Transit commissions need to respond to demographic changes — moving to where people are choosing to live, and working "hand in hand" with city planners to better learn where those places are.
Johnson said some systems are doing that already. Ontario's GO Transit, he said, has been adjusting its routes and schedules to better serve commuters all day, instead of prioritizing "the nine-to-five crowd heading to downtown Toronto."
He also noted that some cities had begun to launch on-demand transit services: something like a cross between a bus route and taxi service. One such pilot in Edmonton launched earlier this year with 57 accessible shuttles designed to connect major transit hubs to certain neighbourhoods and seniors' residences.
Learning which on-demand routes are most used, Johnson argued, can be a "very powerful" tool to identify which areas might be good candidates for future permanent routes.
Byford stressed that transit is often a critical service for people with no other transportation options, usually because they neither have nor can afford a car.
"It's a fact that a lot of people, a lot of ridership is made up of… people from disadvantaged backgrounds, lower-income backgrounds," he added.
Shelagh Pizey-Allen, executive director of the TTC Riders advocacy group in Toronto, said many of those people who need transit more than most have ended up on the short end of service reductions.
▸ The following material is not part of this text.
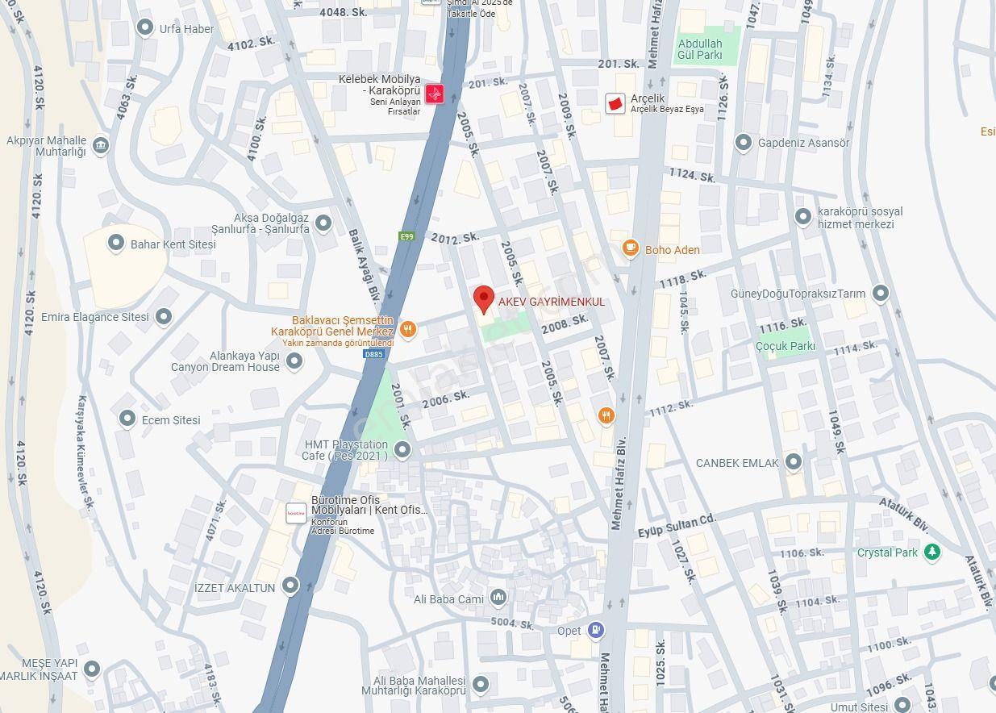
Task: Select the Bürotime Ofis Mobilyaları logo marker
Action: (x=297, y=513)
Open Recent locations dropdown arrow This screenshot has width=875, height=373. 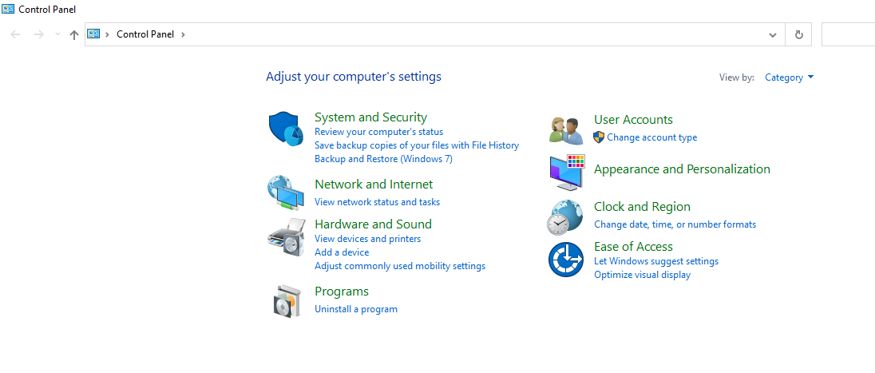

Some of those reductions, including bus routes along Keele Street and Markham Road, "saw the worst crowding early in the pandemic," she said.
"These are neighbourhoods with essential workers, and all the research has shown that people with lower incomes, racialized people, women, essential workers, were relying on transit," she added.
In late 2020, the TTC pledged increased support for those routes and several others as part of Toronto's wider COVID action plan, in what the city called a "massive effort to support Toronto's most vulnerable residents during a time of crisis."
But a year later, those same routes were among those where service was reduced, as a result of labour shortages stemming from the TTC's vaccine mandate for workers.
CBC Radio reached out to the TTC for comment on the status of these routes, but have not yet received a response.
Federal funding announced
Most public transit commissions in North America operate on a mixed system of government funding and fare box revenue at about a 60-40 ratio, Byford said, with governments shouldering the greater portion. Those fare boxes have been pretty empty of late.
The TTC suffered losses from the pandemic that will leave a $74 million shortfall in the city's 2022 budget. In Montreal, the Société de transport de Montréal is facing a $62-million shortfall for 2022.
Earlier this year, Prime Minister Justin Trudeau pledged $14.9 billion of federal funding over the next eight years on public transport – including $5.9 billion in short-term funding that will be disbursed on a project-by-project basis, starting this year.
WATCH | Trudeau responds to questions about supporting large transit projects when people are working from home
While he appreciates the pandemic-era bailouts for transit, Byford said more long-term planning is needed — with the mindset that it's a service that must also be run like a business.
"You can't be completely cavalier and just throw money at it. You've got to be businesslike and make sure you're making best use of taxpayers' dollars," he said.
To that end, Byford's advice to federal governments like Canada's is to be mindful about where to put the funds they invest.
"Divvy out the available funds across the country so that you don't end up with a postcode lottery, whereby rich areas get great transit and poor areas get the scraps," he said.
Such a situation would lead to a "downward spiral" where an underfunded transit system spends most of its time serving communities who don't need or want it — leading to a further drop in fares.
All that would be left is "hopeless gridlock, worsening air quality, worsening quality of life and … more adverse impact on people who are least able to break out from that downward spiral," he warned.